After establishing the Exam 6019 eligibility list in June 2008, the City hired one academy class from it in July 2008. According to the Special Master's Hiring Report, the City now wishes to hire two classes of approximately 312 candidates each, one as soon as possible and one in January 2011. (Hiring Report 2 n.1.) As of August 4, 2010, the City had processed approximately 2,000 candidates from the 6019 eligibility list, including the candidates that it processed to select the July 2008 class. (Id. 2.) The City has identified approximately 316 candidates who are currently qualified for immediate appointment to the next academy class, provided they pass the CPAT (hereinafter, the "Qualified Candidates"). The Qualified Candidates have not received notice of their current status and have not yet been called in to take the CPAT. (Id. 3.)

II. THE COURT'S EQUITABLE POWERS

As described in more detail below, the City has not agreed to depart from its plan to hire a new class of firefighters in the ordinary manner. Therefore, any remedial hiring procedure that the court orders -- including giving the City a choice of options -- will take the form of an injunction, and must meet the appropriate standard for equitable Title VII remedies.

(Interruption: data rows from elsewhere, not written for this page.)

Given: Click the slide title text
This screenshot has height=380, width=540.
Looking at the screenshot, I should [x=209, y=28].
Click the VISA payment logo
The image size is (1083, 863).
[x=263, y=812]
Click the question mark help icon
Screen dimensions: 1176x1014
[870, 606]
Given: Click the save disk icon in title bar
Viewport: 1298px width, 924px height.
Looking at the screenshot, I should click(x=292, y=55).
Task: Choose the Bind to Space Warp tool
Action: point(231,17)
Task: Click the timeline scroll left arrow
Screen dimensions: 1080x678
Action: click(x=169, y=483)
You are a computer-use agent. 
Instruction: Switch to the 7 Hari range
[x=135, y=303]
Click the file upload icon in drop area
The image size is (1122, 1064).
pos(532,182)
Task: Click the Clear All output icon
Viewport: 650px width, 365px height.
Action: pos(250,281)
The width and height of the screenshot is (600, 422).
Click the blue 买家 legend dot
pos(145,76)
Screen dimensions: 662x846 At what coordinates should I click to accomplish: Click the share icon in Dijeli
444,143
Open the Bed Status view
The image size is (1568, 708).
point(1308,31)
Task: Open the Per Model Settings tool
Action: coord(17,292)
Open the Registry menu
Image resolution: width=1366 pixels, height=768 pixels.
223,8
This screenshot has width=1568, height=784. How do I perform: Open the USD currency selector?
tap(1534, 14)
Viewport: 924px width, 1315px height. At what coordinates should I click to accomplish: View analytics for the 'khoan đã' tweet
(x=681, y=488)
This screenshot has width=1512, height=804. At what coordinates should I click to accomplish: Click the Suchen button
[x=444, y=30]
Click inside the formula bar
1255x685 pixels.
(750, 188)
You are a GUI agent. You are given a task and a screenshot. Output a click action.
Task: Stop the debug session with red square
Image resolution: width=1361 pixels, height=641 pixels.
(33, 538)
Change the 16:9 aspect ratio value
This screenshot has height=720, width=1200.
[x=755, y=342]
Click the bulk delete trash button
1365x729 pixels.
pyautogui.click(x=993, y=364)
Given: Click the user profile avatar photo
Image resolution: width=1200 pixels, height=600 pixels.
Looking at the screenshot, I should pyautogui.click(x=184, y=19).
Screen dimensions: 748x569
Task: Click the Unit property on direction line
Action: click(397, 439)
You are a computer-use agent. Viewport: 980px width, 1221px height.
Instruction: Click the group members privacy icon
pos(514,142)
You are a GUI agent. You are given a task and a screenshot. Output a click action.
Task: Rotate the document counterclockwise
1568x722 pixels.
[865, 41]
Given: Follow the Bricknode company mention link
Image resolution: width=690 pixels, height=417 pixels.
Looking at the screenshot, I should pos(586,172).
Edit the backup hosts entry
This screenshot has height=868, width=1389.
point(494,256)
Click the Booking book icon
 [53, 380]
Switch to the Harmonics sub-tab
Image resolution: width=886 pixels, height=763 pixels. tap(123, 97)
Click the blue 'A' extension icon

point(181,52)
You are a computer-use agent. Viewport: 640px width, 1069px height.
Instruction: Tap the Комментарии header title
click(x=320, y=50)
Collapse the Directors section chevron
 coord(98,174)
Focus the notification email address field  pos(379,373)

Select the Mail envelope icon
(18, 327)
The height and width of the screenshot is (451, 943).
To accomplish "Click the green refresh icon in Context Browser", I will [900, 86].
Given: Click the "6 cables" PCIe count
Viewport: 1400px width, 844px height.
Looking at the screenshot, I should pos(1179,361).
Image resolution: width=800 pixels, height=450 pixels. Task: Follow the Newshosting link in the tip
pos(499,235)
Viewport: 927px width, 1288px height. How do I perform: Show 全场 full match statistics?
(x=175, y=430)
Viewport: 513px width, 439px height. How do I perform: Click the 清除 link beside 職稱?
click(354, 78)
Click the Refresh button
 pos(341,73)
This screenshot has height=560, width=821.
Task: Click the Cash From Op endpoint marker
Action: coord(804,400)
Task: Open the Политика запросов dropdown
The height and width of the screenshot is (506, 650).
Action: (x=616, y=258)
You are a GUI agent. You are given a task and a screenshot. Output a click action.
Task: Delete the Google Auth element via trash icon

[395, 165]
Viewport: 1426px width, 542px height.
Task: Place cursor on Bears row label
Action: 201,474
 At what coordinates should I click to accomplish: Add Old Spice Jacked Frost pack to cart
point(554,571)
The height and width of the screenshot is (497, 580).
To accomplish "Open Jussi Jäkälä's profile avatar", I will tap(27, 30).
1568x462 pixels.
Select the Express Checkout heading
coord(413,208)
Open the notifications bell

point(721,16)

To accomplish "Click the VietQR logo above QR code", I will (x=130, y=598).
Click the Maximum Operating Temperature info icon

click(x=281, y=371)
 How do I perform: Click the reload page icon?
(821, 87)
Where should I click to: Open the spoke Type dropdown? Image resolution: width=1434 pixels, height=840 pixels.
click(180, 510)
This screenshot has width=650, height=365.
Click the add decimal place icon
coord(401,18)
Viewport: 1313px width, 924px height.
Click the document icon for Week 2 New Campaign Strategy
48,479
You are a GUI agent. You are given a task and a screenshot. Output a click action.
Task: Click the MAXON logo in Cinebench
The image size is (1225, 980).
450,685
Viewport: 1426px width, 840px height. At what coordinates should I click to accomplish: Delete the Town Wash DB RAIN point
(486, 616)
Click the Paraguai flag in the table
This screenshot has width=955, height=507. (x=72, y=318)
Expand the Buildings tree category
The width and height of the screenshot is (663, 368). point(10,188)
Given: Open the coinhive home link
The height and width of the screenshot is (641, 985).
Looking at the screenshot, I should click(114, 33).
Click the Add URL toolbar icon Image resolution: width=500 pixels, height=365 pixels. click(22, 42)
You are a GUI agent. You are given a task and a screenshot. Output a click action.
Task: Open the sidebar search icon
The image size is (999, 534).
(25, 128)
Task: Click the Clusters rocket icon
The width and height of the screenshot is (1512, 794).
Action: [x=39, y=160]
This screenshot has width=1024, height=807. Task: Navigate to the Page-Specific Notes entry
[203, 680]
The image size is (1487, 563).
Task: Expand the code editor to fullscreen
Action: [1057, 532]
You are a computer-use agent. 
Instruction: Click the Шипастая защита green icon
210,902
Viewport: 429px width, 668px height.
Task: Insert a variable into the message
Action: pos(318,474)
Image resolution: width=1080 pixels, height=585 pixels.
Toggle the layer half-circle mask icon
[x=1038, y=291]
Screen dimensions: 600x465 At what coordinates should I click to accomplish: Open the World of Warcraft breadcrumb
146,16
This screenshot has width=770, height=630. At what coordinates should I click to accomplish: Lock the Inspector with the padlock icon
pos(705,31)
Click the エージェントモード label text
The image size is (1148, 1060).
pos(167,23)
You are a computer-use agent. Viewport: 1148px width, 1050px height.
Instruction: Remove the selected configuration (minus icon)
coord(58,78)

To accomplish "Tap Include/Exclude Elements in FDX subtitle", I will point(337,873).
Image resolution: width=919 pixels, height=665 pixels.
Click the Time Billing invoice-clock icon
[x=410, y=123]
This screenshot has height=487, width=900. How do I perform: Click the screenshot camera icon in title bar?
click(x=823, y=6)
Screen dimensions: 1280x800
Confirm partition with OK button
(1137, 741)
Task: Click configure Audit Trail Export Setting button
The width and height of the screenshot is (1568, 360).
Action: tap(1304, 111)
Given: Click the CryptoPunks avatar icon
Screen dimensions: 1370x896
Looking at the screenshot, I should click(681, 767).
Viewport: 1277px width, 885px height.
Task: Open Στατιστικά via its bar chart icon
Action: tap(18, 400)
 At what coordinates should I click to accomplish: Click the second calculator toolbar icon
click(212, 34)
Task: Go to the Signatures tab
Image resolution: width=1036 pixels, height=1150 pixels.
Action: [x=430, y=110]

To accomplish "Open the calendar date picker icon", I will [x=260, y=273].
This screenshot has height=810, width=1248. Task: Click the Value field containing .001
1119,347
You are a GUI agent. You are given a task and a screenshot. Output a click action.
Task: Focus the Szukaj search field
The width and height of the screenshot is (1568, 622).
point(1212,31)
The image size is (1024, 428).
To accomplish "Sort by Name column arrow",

As a matter of general equity law, the court may only grant permanent injunctive relief if four factors are present. The court must find: "(1) that [the plaintiff] has suffered an irreparable injury; (2) that remedies available at law, such as monetary damages, are inadequate to compensate for that injury; (3) that, considering the balance of hardships between the plaintiff and defendant, a remedy in equity is warranted; and (4) that the public interest would not be disserved by a permanent injunction." eBay Inc. v. MercExchange, L.L.C., 547 U.S. 388, 391 (2006). As the eBay Court implicitly recognized, however, Congress may abrogate or reduce these requirements when authorizing equitable remedies for statutory violations. See id.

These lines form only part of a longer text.